→ **Exercise details**: Write the next part of the article below on the Takeovers Panel's decision about the bid conditions in 360 Capital's offer for E&P, starting after its final sentence.

→ **Document extract**:
8 March 2021
In E&P Financial Group Limited [2021] ATP 1, the Takeovers Panel has confirmed that bidders have considerable latitude to craft and impose bid conditions that are designed to protect against material risks – subject always to the conditions not being prohibited by law or policy, such as conditions which turn on the bidder’s opinion or are in the bidder’s sole control. This latitude is particularly relevant to hostile bid situations where bidders may use bespoke bid conditions to attempt to mitigate risks arising from the limited access to information they have regarding the target.
TAKEOVERS PANEL CONTINUES TO ALLOW BIDDERS FLEXIBILITY IN FORMULATING THEIR BID CONDITIONS
The Takeovers Panel declined to conduct proceedings in relation to an application by E&P Financial Group Limited (E&P) in relation to the off-market takeover bid by 360 Capital Group Limited and 360 Capital FM Limited as the responsible entity of the 360 Capital Investment Trust (360 Capital) for E&P. The Panel did not consider that certain conditions of 360 Capital’s offer were so vague or uncertain as to offend the terms or policy of section 629 of the Corporations Act 2001 (Cth) (Corporations Act), which prohibits defeating conditions the fulfilment of which depends on the bidder’s opinion or conditions that are within the bidder’s control.

→ **Data extract**:
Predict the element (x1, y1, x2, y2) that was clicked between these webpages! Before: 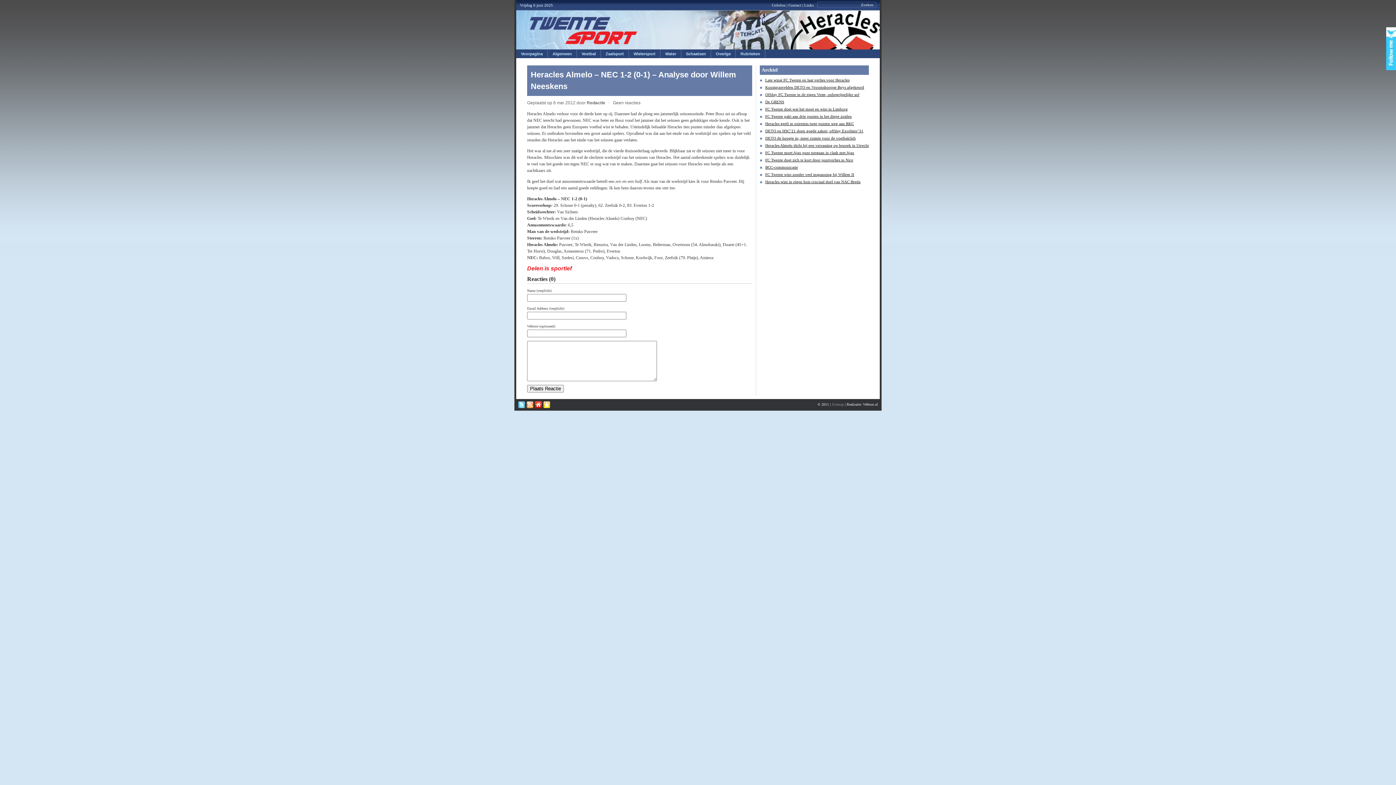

→ **Result of the exercise**:
Prior to the offer, E&P had announced that its wholly-owned subsidiary was subject to ASIC proceedings for alleged breaches in the provision of personal financial product advice (ASIC Proceedings). 360 Capital’s offer was subject to a condition requiring the withdrawal, discontinuation, settlement or financial determination of the ASIC Proceedings (subject to certain monetary thresholds) within the offer period. This condition could be waived at the discretion of 360 Capital.
360 Capital’s bid was also subject to other conditions that were at issue in the application including a condition requiring all consents under E&P’s material contracts and financing arrangements for the change of control to be obtained and a condition requiring any other regulatory approvals for the acquisition of E&P by 360 Capital to be obtained.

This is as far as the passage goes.